Social networks with Graphs.jl

Many ABM frameworks provide graph infrastructure for analysing network properties of agents. Agents.jl is no different in that aspect, we have GraphSpace for when spatial structure is not important, but connections are.

What if you wish to model something a little more complex? Perhaps a school yard full of students running around (in space), interacting via some social network. This is precisely the scenario that the MASON ABM framework uses as an introductory example in their documentation.

Rather than implementing an Agents.jl⸺specific graph structure, we can interface with Graphs.jl: a high class library for managing and implementing graphs, which can be re-used to establish social networks within existing spaces.

To begin, we load in some dependencies

using Agents
using SimpleWeightedGraphs: SimpleWeightedDiGraph # will make social network
using SparseArrays: findnz                        # for social network connections
using Random: MersenneTwister                     # reproducibility

And create an alias to ContinuousAgent{2}, as our agents don't need additional properties.

const Student = ContinuousAgent{2}
ContinuousAgent{2}

Rules of the schoolyard

It's lunchtime, and the students are going out to play.
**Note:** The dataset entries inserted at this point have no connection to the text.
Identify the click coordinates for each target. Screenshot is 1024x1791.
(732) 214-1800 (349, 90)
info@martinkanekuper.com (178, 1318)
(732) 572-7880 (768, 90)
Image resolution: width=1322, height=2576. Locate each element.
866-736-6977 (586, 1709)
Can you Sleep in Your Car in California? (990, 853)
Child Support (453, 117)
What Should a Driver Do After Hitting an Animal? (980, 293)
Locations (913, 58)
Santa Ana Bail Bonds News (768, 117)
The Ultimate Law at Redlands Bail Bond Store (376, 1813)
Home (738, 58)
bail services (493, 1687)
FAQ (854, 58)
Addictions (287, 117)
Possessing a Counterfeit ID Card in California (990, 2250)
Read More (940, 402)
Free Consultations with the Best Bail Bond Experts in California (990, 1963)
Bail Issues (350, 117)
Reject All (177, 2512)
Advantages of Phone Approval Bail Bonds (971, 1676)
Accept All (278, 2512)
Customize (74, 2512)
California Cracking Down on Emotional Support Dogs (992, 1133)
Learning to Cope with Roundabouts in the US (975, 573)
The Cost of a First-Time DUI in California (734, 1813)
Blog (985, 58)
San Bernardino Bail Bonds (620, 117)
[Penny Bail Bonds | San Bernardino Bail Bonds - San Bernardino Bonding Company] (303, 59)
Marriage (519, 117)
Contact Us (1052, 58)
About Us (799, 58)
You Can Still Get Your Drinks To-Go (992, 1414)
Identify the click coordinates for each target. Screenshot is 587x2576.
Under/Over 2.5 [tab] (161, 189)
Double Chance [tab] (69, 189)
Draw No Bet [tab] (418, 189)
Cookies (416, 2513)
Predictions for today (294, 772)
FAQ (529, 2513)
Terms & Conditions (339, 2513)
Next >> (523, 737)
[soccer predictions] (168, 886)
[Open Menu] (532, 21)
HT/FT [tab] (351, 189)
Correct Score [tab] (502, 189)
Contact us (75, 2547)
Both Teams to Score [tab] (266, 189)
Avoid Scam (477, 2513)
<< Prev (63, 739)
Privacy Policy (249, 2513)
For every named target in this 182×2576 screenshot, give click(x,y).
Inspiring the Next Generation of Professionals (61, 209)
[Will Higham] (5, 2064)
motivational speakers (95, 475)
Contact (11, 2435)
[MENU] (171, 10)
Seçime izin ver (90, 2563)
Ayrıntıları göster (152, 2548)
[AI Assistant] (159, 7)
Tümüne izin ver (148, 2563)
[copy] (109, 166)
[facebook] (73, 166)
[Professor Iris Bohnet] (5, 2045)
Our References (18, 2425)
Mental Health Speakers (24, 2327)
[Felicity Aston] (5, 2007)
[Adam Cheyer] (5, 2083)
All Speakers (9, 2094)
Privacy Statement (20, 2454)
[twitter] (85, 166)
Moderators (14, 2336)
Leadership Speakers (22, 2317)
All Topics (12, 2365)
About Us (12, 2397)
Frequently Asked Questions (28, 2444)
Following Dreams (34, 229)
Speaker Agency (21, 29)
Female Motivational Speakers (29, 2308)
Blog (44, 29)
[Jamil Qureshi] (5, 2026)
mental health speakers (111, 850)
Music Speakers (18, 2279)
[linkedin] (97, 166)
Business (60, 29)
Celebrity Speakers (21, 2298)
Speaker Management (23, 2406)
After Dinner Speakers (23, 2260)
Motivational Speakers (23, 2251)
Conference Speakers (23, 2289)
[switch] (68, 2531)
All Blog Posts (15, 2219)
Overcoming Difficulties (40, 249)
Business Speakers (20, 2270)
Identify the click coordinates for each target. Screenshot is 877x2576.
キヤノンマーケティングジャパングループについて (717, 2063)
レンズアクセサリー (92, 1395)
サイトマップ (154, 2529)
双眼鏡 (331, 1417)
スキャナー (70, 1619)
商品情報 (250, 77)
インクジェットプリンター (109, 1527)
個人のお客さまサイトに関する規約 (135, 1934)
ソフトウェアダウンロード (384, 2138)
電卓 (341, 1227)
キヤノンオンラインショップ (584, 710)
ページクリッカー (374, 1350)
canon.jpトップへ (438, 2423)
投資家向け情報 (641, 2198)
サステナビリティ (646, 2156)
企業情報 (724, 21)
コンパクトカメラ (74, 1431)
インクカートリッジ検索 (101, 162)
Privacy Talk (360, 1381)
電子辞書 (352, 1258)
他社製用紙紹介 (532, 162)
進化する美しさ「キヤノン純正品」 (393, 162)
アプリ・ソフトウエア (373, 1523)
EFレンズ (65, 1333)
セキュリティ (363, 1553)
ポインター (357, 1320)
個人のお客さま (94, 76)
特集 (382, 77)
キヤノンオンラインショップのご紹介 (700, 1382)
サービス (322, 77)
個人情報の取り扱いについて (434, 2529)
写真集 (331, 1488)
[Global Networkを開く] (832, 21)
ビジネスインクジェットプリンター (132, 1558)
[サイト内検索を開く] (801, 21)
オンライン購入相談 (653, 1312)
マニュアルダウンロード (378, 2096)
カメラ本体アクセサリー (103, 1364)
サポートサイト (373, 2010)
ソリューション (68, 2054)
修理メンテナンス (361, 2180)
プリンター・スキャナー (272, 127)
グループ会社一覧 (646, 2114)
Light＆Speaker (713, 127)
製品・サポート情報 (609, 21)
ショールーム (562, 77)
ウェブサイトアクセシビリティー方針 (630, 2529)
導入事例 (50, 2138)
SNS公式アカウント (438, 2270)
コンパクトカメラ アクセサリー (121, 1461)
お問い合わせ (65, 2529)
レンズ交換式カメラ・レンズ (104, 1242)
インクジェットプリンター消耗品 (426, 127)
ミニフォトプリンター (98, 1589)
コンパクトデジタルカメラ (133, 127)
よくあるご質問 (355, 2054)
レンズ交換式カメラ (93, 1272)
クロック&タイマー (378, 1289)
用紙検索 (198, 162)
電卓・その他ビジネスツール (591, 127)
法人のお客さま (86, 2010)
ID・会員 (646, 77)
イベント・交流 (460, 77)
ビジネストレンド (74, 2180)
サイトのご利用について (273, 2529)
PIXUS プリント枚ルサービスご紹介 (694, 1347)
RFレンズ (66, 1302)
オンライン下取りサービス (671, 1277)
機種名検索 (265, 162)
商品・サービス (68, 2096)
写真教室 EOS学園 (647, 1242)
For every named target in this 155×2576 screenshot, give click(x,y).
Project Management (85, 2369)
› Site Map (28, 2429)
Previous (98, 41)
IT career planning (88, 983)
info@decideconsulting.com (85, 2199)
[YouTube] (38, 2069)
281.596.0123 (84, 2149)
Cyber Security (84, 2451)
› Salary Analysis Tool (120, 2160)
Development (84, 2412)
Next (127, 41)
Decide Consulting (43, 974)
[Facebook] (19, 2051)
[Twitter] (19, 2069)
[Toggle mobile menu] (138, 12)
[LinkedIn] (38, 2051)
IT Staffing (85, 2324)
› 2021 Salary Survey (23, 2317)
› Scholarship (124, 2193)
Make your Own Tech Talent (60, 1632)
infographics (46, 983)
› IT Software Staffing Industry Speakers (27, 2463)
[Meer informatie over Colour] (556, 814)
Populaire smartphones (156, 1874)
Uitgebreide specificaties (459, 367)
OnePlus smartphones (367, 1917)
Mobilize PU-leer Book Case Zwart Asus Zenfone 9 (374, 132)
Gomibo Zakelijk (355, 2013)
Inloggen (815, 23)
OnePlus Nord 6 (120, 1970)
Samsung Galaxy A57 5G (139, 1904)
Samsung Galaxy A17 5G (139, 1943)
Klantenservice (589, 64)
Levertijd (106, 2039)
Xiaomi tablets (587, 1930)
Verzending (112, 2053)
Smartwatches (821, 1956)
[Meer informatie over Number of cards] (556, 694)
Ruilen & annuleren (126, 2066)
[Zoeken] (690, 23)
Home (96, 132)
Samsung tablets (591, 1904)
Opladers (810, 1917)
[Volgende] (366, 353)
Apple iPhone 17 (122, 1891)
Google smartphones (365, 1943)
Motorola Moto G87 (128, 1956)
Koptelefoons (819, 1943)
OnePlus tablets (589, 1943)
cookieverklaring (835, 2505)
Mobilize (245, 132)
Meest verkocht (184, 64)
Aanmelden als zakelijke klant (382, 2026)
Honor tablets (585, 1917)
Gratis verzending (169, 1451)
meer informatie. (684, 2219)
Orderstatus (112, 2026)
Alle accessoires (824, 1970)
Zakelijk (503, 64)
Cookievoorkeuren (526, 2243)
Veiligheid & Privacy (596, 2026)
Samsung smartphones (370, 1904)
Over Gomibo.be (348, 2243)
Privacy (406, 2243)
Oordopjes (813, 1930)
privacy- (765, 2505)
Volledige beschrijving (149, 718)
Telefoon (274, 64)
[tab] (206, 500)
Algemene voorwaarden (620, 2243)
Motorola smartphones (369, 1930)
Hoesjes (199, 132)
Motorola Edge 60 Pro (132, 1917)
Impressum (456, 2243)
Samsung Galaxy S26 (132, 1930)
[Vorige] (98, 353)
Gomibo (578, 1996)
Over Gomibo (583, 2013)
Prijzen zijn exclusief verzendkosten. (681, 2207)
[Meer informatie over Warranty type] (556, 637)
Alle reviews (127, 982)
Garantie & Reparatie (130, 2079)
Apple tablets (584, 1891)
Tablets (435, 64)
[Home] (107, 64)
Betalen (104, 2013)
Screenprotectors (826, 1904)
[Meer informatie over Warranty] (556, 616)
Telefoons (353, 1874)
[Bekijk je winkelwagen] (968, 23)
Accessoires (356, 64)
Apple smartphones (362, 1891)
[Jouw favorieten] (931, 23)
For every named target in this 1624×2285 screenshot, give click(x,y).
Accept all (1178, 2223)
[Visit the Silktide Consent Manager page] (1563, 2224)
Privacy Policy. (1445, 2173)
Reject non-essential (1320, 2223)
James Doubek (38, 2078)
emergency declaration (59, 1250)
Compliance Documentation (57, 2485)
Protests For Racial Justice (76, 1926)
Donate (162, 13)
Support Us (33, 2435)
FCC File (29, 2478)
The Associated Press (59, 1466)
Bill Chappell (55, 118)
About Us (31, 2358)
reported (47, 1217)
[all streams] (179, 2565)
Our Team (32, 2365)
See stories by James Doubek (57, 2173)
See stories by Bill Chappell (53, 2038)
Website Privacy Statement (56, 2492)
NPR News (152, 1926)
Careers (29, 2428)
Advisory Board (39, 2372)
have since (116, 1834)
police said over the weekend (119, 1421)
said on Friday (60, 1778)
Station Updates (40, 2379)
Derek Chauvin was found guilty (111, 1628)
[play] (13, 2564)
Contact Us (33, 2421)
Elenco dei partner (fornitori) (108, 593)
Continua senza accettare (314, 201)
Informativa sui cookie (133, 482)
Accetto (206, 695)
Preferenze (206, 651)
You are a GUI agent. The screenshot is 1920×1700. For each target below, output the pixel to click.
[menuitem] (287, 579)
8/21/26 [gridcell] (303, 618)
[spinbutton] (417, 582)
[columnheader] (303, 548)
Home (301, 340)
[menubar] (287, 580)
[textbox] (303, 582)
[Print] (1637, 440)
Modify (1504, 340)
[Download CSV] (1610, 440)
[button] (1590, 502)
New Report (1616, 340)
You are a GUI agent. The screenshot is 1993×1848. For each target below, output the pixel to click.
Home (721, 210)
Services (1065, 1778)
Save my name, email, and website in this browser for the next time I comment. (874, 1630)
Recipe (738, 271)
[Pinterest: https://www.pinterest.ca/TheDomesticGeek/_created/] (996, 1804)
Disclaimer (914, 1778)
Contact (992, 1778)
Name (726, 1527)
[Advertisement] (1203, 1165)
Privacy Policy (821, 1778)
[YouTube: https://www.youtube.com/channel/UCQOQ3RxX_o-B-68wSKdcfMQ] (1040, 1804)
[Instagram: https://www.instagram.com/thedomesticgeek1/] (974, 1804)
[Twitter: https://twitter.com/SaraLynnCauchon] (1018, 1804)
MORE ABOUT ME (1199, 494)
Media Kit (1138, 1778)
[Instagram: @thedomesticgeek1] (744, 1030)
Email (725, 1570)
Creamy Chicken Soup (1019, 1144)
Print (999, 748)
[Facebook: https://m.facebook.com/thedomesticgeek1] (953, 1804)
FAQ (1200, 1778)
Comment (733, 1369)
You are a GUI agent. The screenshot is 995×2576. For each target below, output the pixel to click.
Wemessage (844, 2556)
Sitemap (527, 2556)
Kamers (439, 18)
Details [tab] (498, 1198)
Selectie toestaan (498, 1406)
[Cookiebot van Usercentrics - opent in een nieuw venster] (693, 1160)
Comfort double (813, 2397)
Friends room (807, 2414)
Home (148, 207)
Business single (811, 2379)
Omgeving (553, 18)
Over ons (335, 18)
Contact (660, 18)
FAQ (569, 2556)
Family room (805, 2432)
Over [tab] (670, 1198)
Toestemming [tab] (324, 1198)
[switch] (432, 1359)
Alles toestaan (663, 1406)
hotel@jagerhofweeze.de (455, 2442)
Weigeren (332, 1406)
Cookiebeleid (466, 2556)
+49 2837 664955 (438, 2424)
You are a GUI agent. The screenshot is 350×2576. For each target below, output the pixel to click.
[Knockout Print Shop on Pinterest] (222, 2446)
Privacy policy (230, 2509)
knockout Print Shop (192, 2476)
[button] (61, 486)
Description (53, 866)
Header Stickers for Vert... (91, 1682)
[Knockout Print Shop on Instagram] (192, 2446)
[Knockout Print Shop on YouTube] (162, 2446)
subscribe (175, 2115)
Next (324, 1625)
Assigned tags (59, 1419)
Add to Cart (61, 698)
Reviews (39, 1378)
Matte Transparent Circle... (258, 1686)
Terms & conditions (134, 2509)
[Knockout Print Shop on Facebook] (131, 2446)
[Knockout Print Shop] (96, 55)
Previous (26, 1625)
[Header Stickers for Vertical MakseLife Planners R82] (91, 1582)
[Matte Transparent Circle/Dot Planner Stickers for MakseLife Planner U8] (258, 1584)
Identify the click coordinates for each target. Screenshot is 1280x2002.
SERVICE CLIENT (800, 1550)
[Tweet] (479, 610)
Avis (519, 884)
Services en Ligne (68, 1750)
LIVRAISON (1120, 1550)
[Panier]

We assume the school building is in the centre of our space, with some fences around the building. A teacher monitors the students, and makes sure they don't stray too far towards the fence. We use a teacher_attractor force to simulate a teacher's attentiveness. Students head out to the schoolyard in random directions, but adhere to some social norms.

Each student has one friend and one foe. These are chosen at random in our model, so it's possible that for any pair of students, one likes the other but this feeling is not reciprocated. The bond between pairs is chosen at random between 0 and 1, with a bond of 1 being the strongest. If the bond is friendly, agents wish above all else to be near their friend. Bonds that are unfriendly see students moving as far away as possible from their foe.

Initialising the model

function schoolyard(;
    numStudents = 50,
    teacher_attractor = 0.15,
    noise = 0.1,
    max_force = 1.7,
    spacing = 4.0,
    seed = 6998,
    velocity = (0, 0),
)
    model = ABM(
        Student,
        ContinuousSpace((100, 100); spacing=spacing, periodic=false);
        properties = Dict(
            :teacher_attractor => teacher_attractor,
            :noise => noise,
            :buddies => SimpleWeightedDiGraph(numStudents),
            :max_force => max_force,
        ),
        rng = MersenneTwister(seed)
    )
    for student in 1:numStudents
        # Students begin near the school building
        position = model.space.extent .* 0.5 .+ Tuple(rand(model.rng, 2)) .- 0.5
        add_agent!(position, model, velocity)

        # Add one friend and one foe to the social network
        friend = rand(model.rng, filter(s -> s != student, 1:numStudents))
        add_edge!(model.buddies, student, friend, rand(model.rng))
        foe = rand(model.rng, filter(s -> s != student, 1:numStudents))
        add_edge!(model.buddies, student, foe, -rand(model.rng))
    end
    model
end
schoolyard (generic function with 1 method)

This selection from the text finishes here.